Mentre si vocifera che la società Deloitte Touche Tohmatsu (anche chiamata Deloitte & Touche e nota come Deloitte) sia stata prescelta per i servizi di consulenza e revisione, Giulio Di Matteo ha pubblicato un nuovo avviso di ricerca professionisti per la consulenza fiscale e contabile della Casinò de la Vallée Spa; scadenza 11 maggio 2017. Per saperne di più clicca qui.
Con tutta questa informata di consulente c’è da chiedersi cosa farà il personale amministrativo della società visto che fino ad oggi il lavoro è stato svolto regolarmente. Avanti così ci saranno più dirigenti e consulenti che dipendenti. Ma c’è da chiedere se Chatrian ha scelto l’avvocato Giulio Di Matteo per scrivere i bandi e gli avvisi per la ricerca dei professionisti in grado di far decollare la nostra casa da gioco o per guidare il casinò.
Se Finaosta avesse affidato l’incarico di redigere un piano industriale ad una società esperta del settore e poi nominare i vertici aziendali sarebbe ro stati spesi meno soldi. Con meno di 100mila euro Chatrian poteva avere un piano industriale modello Las Vegas.

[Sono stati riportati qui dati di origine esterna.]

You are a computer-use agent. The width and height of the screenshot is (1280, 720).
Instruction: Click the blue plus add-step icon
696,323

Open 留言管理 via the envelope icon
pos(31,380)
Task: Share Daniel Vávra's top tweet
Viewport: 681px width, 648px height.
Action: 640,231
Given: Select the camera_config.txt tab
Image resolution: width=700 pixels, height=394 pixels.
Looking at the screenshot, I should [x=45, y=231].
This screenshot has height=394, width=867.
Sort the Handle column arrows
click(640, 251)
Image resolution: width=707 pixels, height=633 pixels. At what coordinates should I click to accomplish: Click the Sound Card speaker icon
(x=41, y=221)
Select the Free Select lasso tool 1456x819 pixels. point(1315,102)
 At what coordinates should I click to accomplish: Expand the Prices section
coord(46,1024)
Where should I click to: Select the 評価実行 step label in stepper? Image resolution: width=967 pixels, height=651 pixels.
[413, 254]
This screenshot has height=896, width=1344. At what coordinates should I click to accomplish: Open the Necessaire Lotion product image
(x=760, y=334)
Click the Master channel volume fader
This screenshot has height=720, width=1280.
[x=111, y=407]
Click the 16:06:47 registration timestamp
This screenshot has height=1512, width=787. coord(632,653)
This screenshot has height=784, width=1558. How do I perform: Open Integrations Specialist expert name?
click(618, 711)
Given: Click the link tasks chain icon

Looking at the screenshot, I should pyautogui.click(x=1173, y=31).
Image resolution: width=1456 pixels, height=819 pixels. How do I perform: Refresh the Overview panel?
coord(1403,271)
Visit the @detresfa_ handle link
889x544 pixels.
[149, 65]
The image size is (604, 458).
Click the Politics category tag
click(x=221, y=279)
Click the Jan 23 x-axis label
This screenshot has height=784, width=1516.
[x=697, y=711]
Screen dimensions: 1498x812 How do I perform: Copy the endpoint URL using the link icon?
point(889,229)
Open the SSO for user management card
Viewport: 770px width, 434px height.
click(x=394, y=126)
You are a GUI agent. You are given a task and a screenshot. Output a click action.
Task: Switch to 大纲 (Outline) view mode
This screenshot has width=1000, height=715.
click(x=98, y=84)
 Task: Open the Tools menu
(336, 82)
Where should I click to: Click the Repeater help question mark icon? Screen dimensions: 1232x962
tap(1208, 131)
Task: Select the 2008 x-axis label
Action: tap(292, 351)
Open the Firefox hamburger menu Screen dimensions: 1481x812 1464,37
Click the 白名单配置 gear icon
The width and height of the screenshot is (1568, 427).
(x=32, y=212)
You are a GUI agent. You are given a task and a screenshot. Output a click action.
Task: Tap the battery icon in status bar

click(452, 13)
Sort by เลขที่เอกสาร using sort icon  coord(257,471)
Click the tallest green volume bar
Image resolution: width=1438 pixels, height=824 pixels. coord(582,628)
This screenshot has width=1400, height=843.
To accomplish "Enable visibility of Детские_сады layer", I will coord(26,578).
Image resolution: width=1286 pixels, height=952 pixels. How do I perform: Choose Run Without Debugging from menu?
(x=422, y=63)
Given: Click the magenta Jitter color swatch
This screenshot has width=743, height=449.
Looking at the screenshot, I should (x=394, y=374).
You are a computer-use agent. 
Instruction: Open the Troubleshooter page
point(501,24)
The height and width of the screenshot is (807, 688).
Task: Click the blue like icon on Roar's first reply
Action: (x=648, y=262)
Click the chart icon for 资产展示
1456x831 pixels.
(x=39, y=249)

Ma l’azione del governo Marquis è la conferma che la gatta per la fretta partorisce gattini ciechi. Ed il casinò pare proprio infilato in un vicolo cieco. Infatti va peggio di quando Chatrian diceva che andava male.
E andrà ancora peggio se i sindacati adirano le vie legali per condotta antisindacale dando corso alla diffida inviata all'azienda quando ha sostituito il personale in sciopero con altre figure professionali.
Infatti da Venezia rimbalza la notizia che il giudice ha dato ragione hai sindacati contro il Comune di Venezia perché avrebbe agito in maniera antisindacale nella vicenda del Casinò. Il fatto risale ad alcuni mesi fa quando gli addetti al servizio ispettivo avevano indetto uno sciopero per il taglio delle indennità dei dipendenti e il comune li aveva sostituiti.